Allen and Heath, well respected, excellent service and product.
The mackie was respected in its day, has a potential problem with RF (am radio) Interference, has potential problems with ribbon cables, not a bad unit, but the Allen and Heath is better
Sharyn


----------



## Eboy87 (Nov 11, 2006)

Plus, if I remember correctly, the A&H has 100mm faders, not 60mm like on the Mackie. Trust me, once you have the longer throw on them, you don't want to go back.


----------



## Too_Tall (Nov 12, 2006)

I would have to agree with everone else, the A&H is way better, over the past 5 years I have much better experience with the boards and i feel that they have a better outpt


----------



## blademaster (Nov 14, 2006)

tyler, I told you they could help you. I personally have worked with both mackie and A&H and i would rate A&H in the next bracket for sound boards. Earlier i was actually looking at those two boards and decided to go with the A&H because of the quality that i knew was there as well as the service and brand that has stood up against many names


----------



## mackem_techie (Nov 15, 2006)

whoa i didnt realise A&H was such a respected company! we recently got a new sound board (and a load fo other stuff) and i just assumed our A&H PA-20 was a sorta mediocre board, nothing special, but to me it sounds like they are a really good company. Am i right?


----------



## soundlight (Nov 15, 2006)

Well, they ain't Midas, but they are definitely better than many boards out there. I'd say that they are about on par with Soundcraft.


----------



## SHARYNF (Nov 15, 2006)

They are a good company and make a wide range, its not a Midas ;-)
In general today a lot of people would probably recommend going with the Yamaha 01v96 as a better digital alternative with more flexibility, and build in processing. So I guess in the economical range where MACKIE was very strong, A and H has moved in very effectively especially with the mix wizard and some of the newer lines. In the UK the selection would probably have been Behringer (LOW end), Allen Heath and Soundcraft and Yamaha. 

Sharyn


----------



## Eboy87 (Nov 15, 2006)

Doesn't the MixWiz also have each channel on it's on PCB unlike the Mackie which is all on one board? I may be mistaken, but I thought I read that somewhere. Makes the A&H easier to service.

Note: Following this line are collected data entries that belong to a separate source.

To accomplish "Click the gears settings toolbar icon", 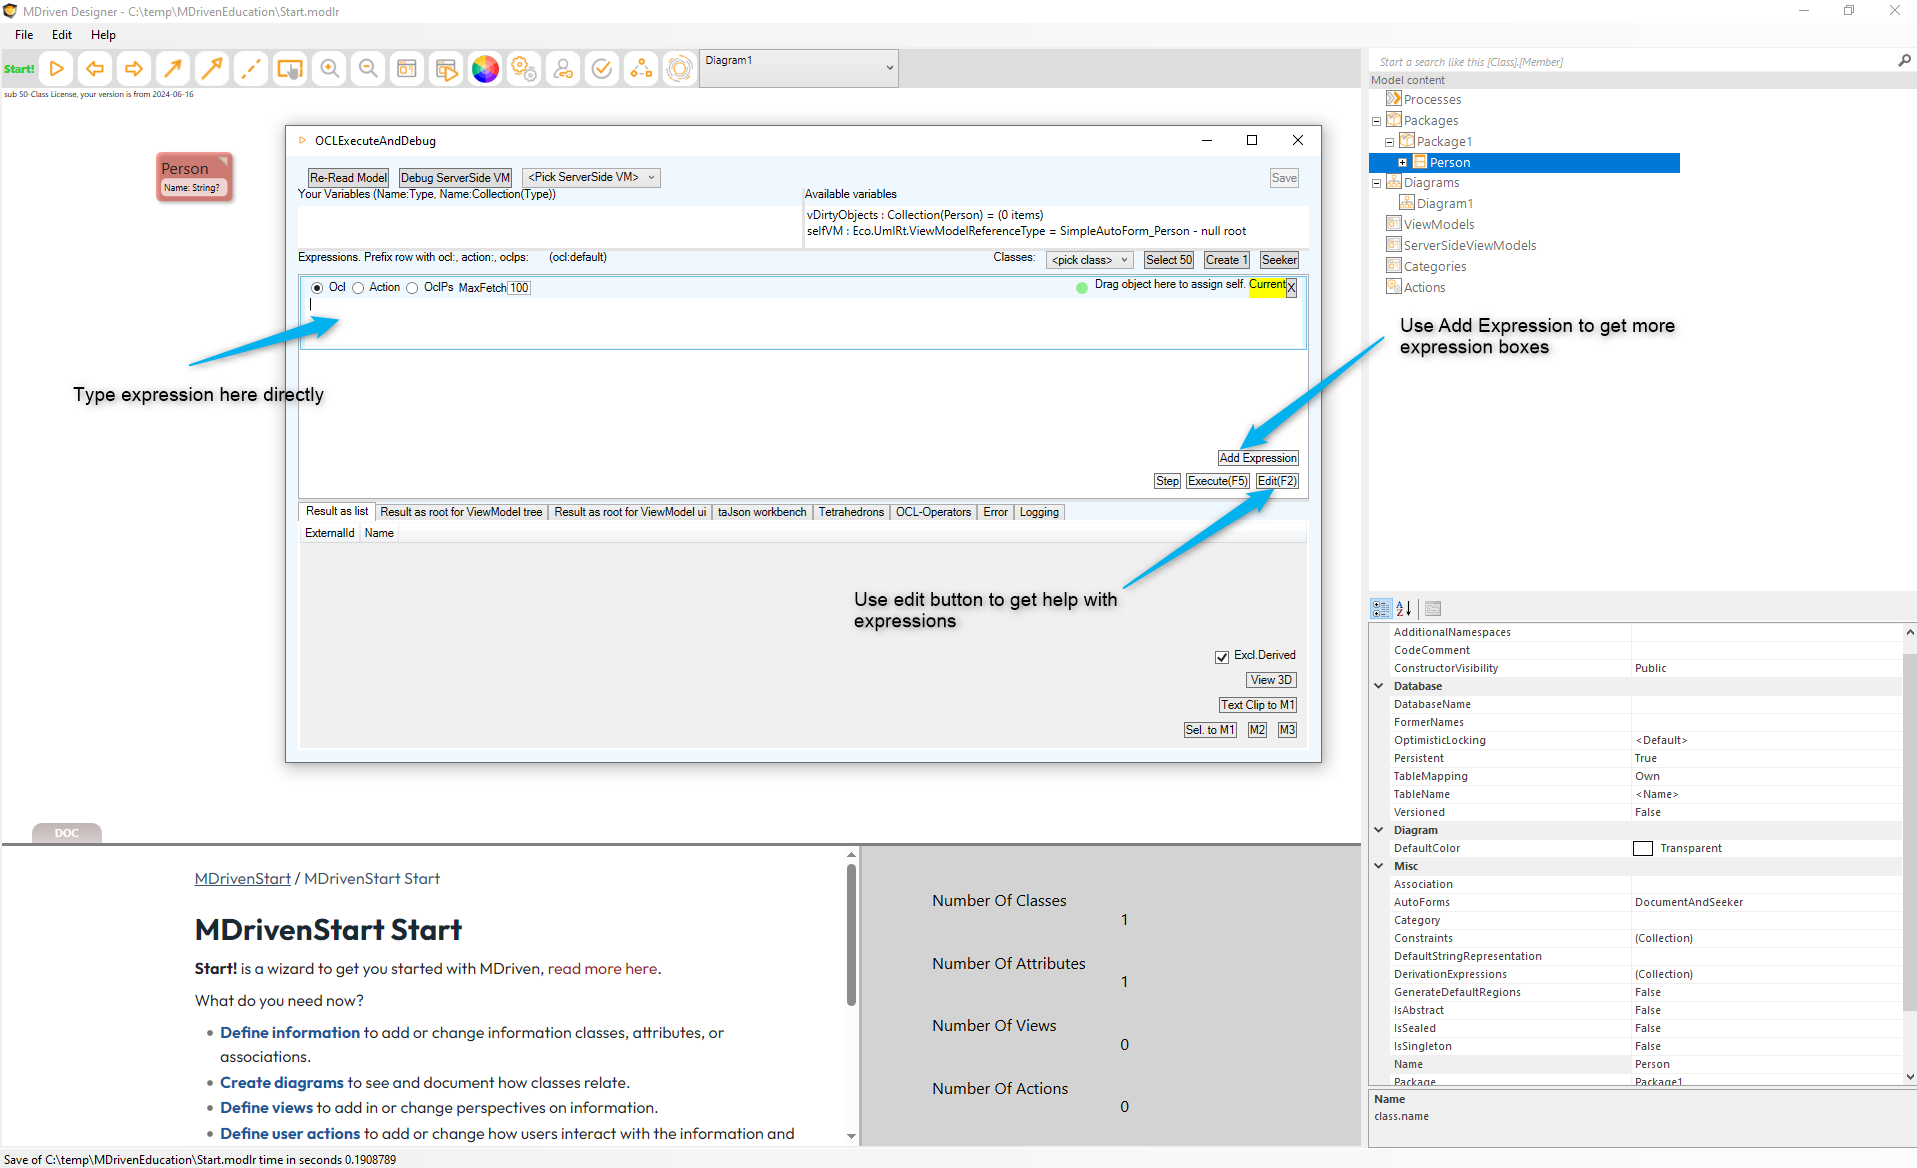I will [524, 69].
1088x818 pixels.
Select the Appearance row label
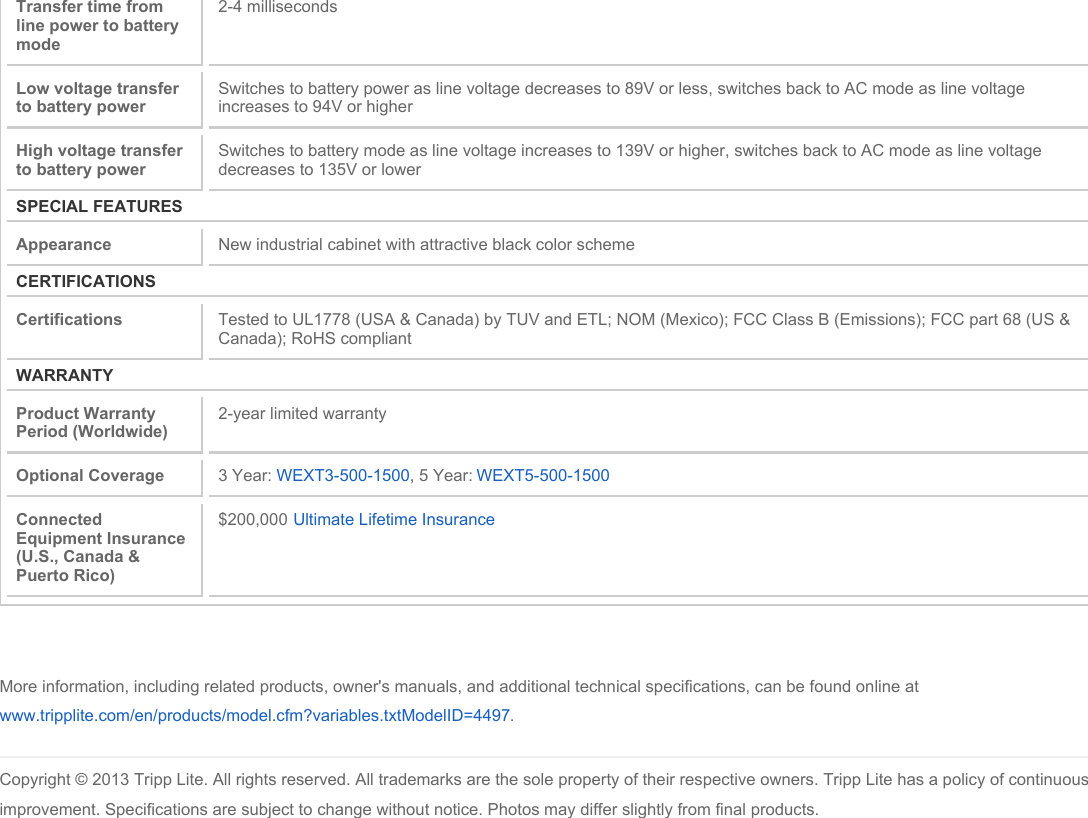pyautogui.click(x=64, y=245)
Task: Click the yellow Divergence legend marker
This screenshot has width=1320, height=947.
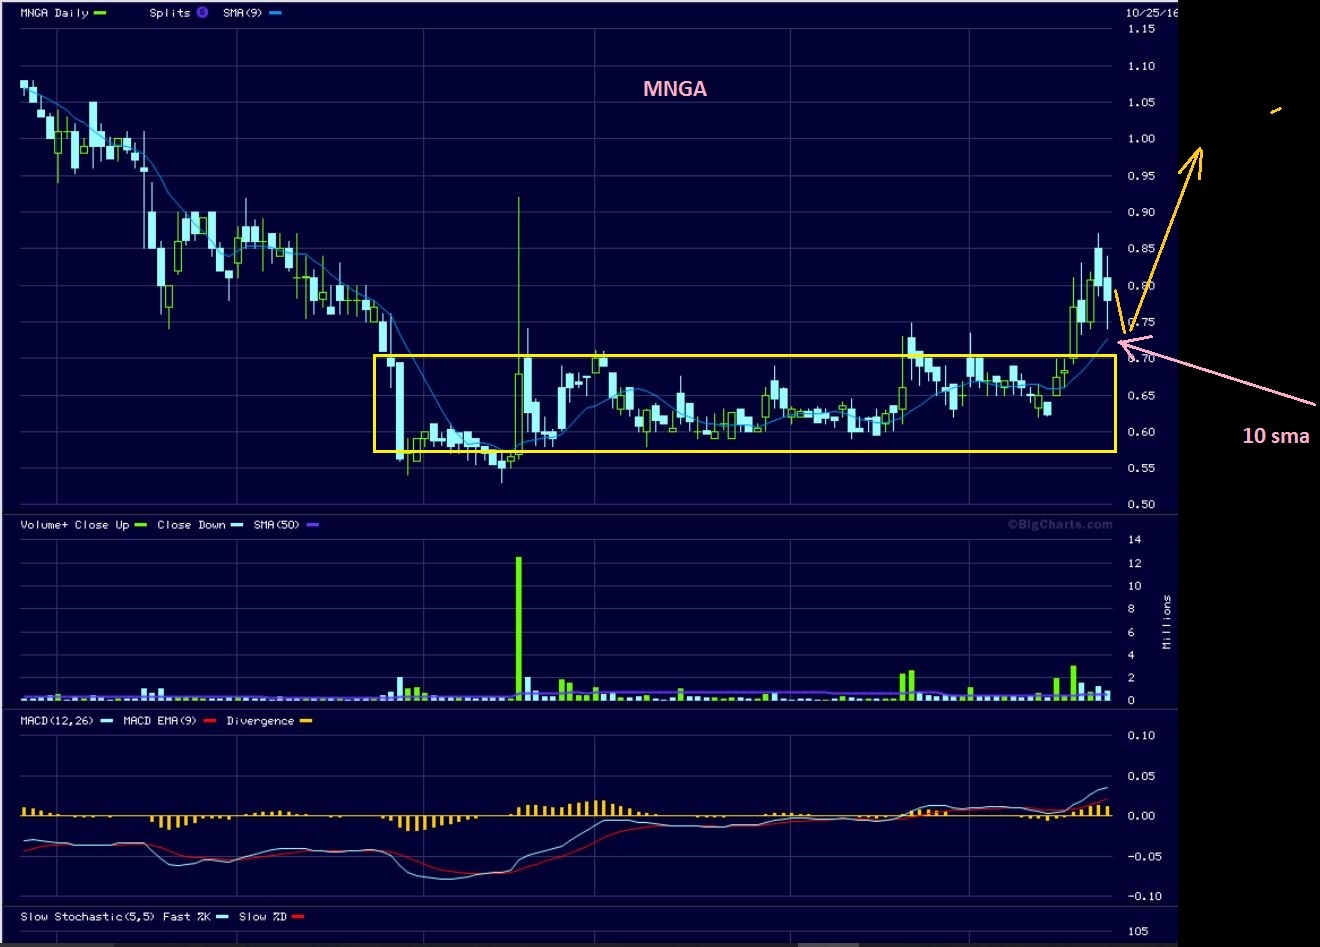Action: tap(306, 721)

And Sharyn, yes, everyone does seem to be reccomending going digital. Over at the PSW forums, everyone highly reccomends the 01V, or the DM1000 to the beginners. If I had the money, and didn't need to replace my EQ's and comp., I'd be looking into the 01 to replace my ONYX.


Edit: my spelling really does suck.


----------



## scotts9219 (Nov 15, 2006)

I concur. I have seen some real issues with Mackie VLS boards with crosstalk problems. I have one in particular that you can have all the channels muted and still have signal at the mains. Not cool when you have a quiet show.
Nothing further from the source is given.